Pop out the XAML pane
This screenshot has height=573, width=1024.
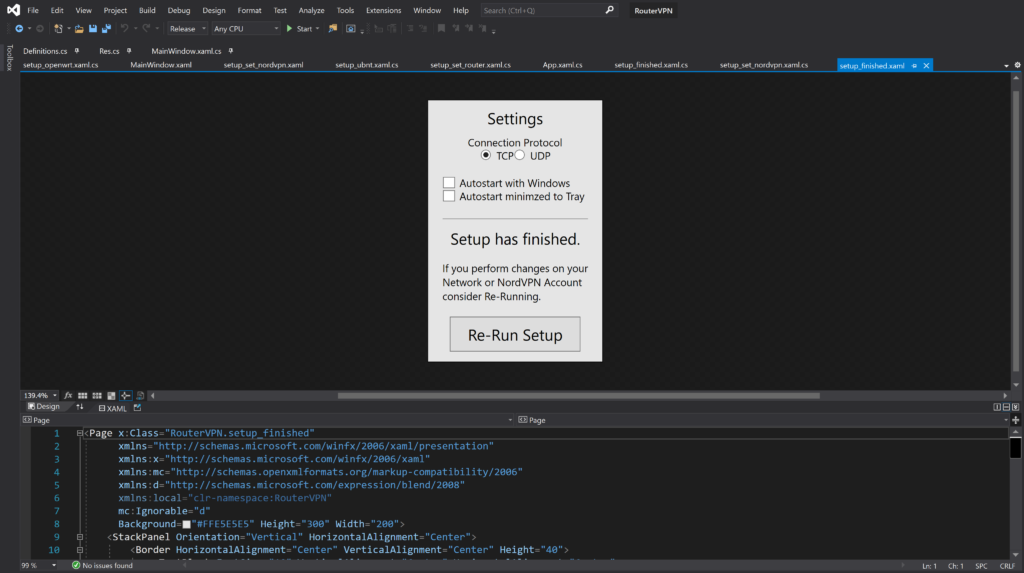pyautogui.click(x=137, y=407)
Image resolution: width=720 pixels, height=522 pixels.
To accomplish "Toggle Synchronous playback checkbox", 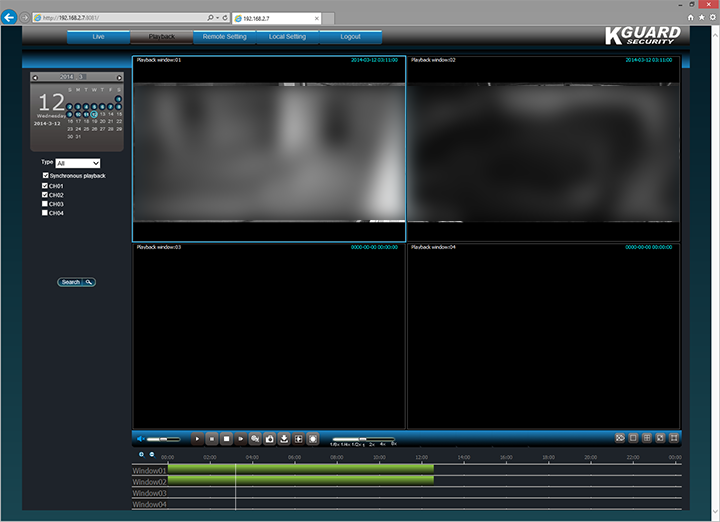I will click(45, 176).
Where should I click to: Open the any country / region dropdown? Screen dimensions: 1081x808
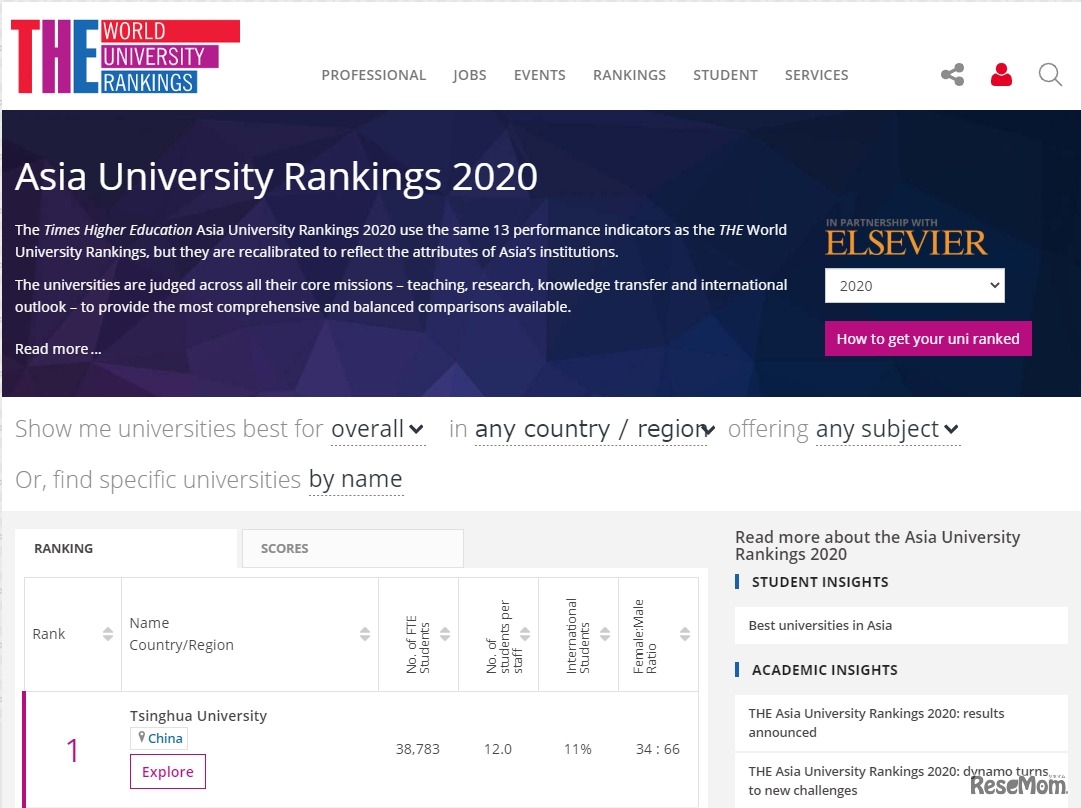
+++
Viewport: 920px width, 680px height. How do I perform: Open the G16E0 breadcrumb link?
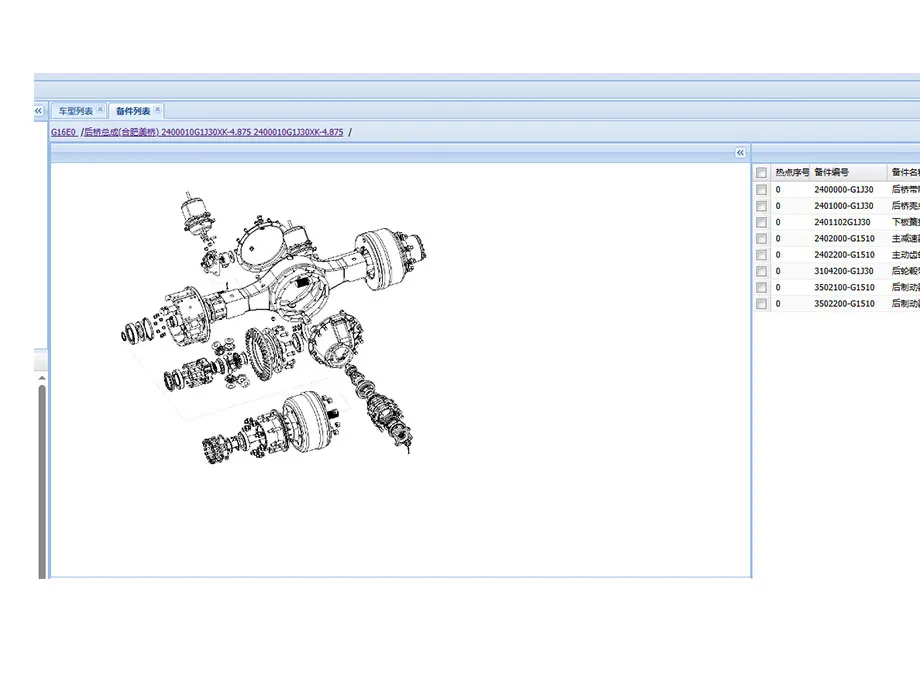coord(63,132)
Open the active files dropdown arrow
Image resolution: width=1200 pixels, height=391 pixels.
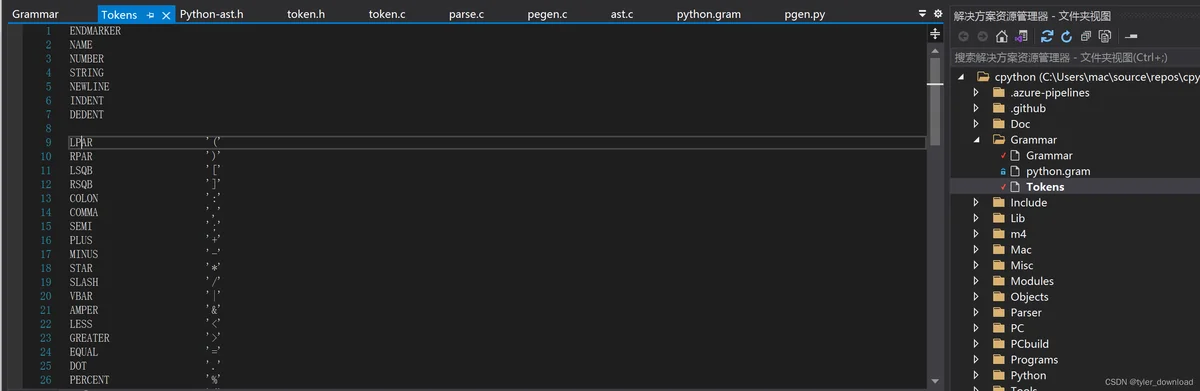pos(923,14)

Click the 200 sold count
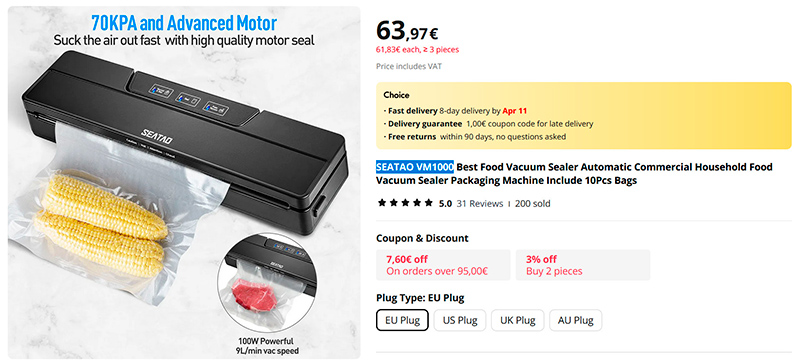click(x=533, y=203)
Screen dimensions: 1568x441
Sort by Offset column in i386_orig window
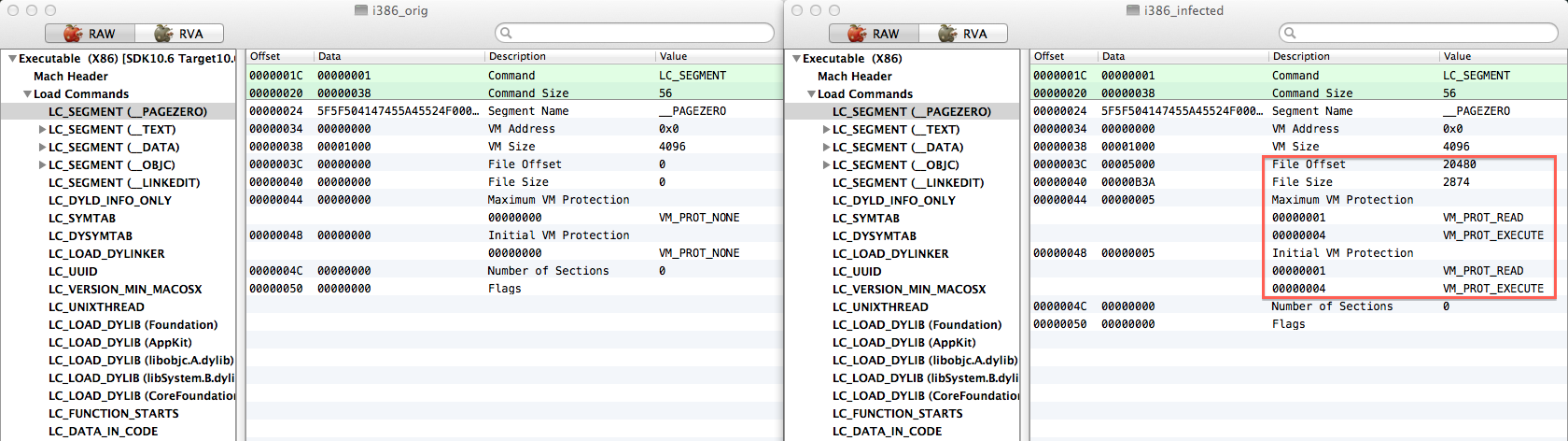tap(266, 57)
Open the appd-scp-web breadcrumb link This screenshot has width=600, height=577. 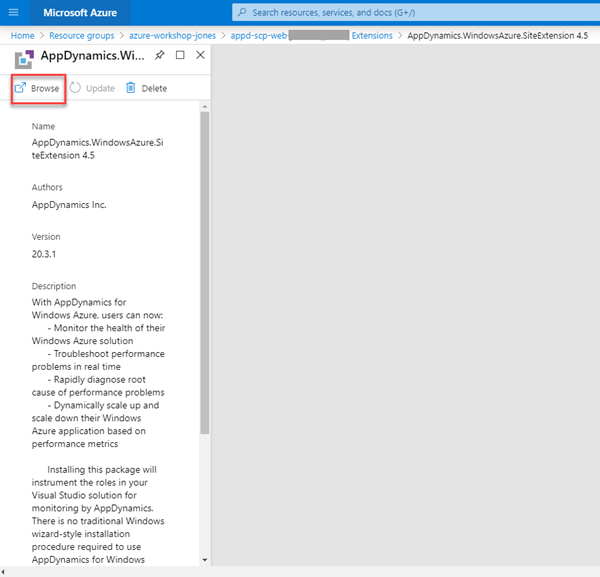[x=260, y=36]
+++
Request |
Print the lines of the listing between the line holding "Open the active files dropdown arrow" and the line holding "tap(266, 57)", inclusive, copying them exactly as they appear, but leave the pictures out of your answer.

The completed task |
Open the active files dropdown arrow
Image resolution: width=1200 pixels, height=391 pixels.
pos(923,14)

Click the 200 sold count
click(x=533, y=203)
Screen dimensions: 1568x441
Sort by Offset column in i386_orig window
tap(266, 57)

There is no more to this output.